Judman continued. "Time passed and the incident gradually faded from memory, until ten or so years ago when certain disturbances began occurring throughout the military. Young men, some only Crewman like yourself, were displaying huge amounts of skill at the very attributes Operation Bullseye improved. The government of that one world, still in power, was brought before TOC. After weeks of ongoing persecution, the leaders eventually admitted that the rumors of smuggled children enhanced by the project were true. A great effort was then made to contain these men, who were growing unruly. Most of them were now alone before a ship's entire whatever-thousand crew, and some on planets where the numbers were even higher. But they fought their way to freedom and established a hidden base among the stars. Some say its in an asteroid, some say its hidden among the smog and fumes of a gas giant, where they claim these people have adapted to withstand. Nonsense of course. But the military did capture a few of them. The Jackal, the former Commodore of this very ship, was a Marksman. He was brought out of maximum security prison to lead this fleet against the Vasari. Still, even all these years later---although ten years doesn't seem too long, it passes slowly in men's minds---even now the military sometimes receives messages from the Marksmen, a name they made for themselves, and they were far from cordial.
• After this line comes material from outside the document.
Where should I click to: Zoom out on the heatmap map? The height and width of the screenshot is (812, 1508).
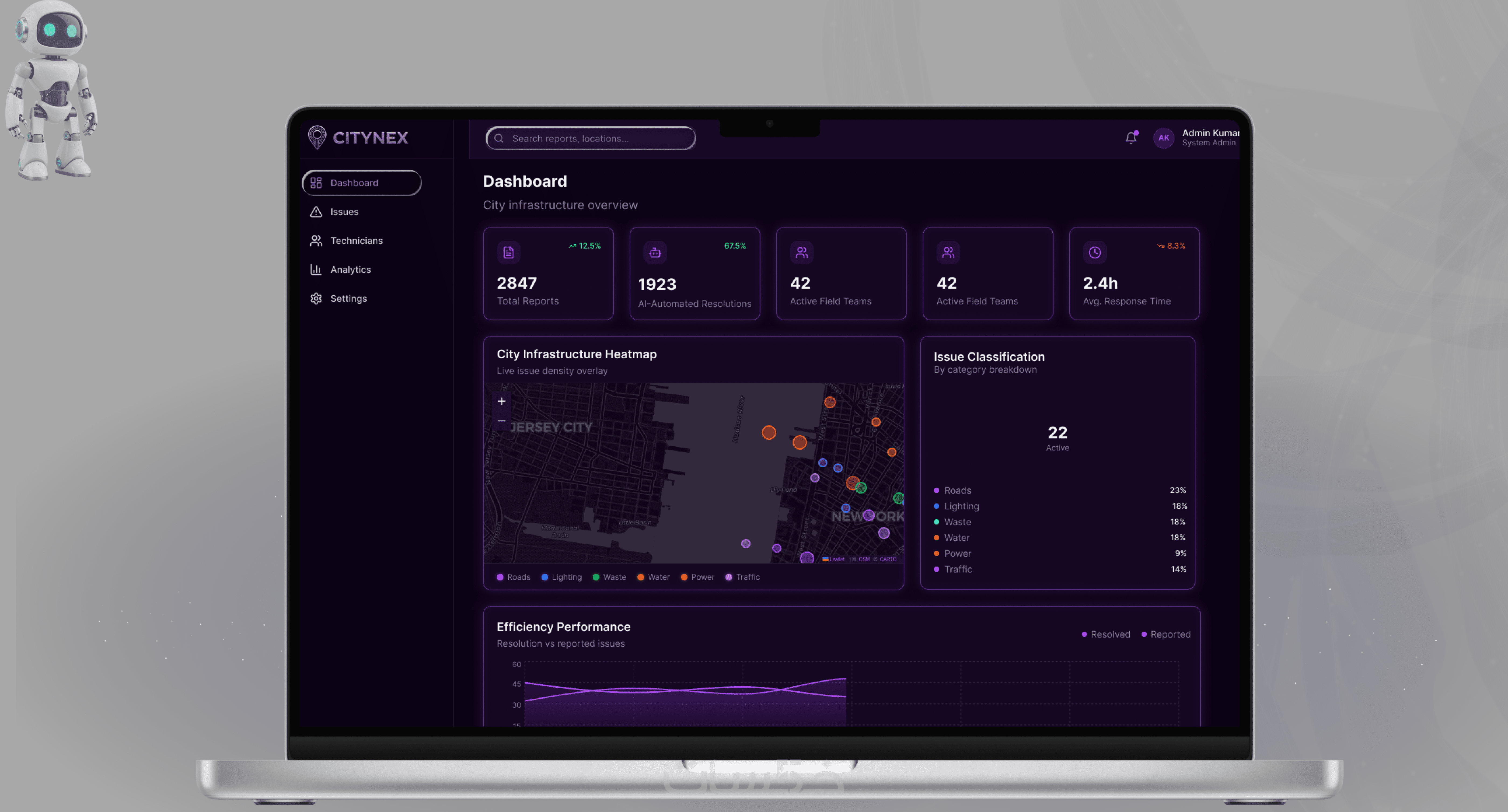point(502,421)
I think the initial shock in the shooting gallery stunned the others into silence, but I cannot say for how long. Your safest bet is to leave the fleet now, there has to be some scout ship or the like preparing the travel back to the home worlds, and you should be on it ready to contact the Marksmen. They will be able to provide for you."
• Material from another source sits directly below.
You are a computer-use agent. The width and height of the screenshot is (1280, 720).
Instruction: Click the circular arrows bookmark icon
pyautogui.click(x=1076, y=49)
Kol stared at him. This was an incredible amount of information to digest all at once. His brain worked feverishly, pumping through information almost as fast as he heard it. Idly Kol wondered whether that was part of the "enhancements" or not. He was still a scientific experiment, no matter what Judman said about it being perfectly natural. He was a test project, and that was how it was.
"I will not run away." The words surprised him coming from his mouth.
Judman's eyebrows raised. "But the others will recover their shock of having a Marksman in their midst quickly, probably by now they are already shaking off the surprise, and they will alert TEC command immediately after. You will die if you stay!"
"I will not run." Repeating it seemed to strengthen his resolve. "I will not run."
"Then what will you do?" Judman said exasperatedly.
"You said I had a promotion coming, did you not?"
"It will be very hard for them to charge a superior officer of a crime, especially if they are charged for treason by that superior officer."
Judman slowly nodded again. "And in all the muddle..."
"I can...convince them...to change their story." Kol's eyes looked murderous.
Judman stepped forward. "I will not condone murder on my ship!"
"I will not kill them," Kol said softly, remembering how his interrogation had felt. Almost as if they had been probing with the needles and hot irons, he had said. He could produce those easily enough. "Now tell me my rank."
It never occurred to Kol that he might not over rank the other men.
Judman stiffened. "I am honored," the word was near enough spat out, "to be the first to welcome you to your ship, Commodore."
Kolls mouth dropped.
"This ship will also hereby be known as the Trader Defense Network's Aegia, due to the TEC protocol of renaming a ship for a new commander."
Kol looked stunned. Whatever he had been expecting, it was not this.
Judman clapped him on the shoulder. "Come on, up on your feet. There you go." His former stiffness over the fate of the other men seemed to have disappeared.
"Just to let you know," Judman continued calmly, "I will be with you at all times, helping you along until I see that you are able to handle yourself. Alright?"
Kol swallowed and took his first breath in what seemed like minutes. "It would be...good...to have you along."
Judman smiled. "I thought it would be, Marksman. Now come along, I have a Commodore's uniform to fit you into."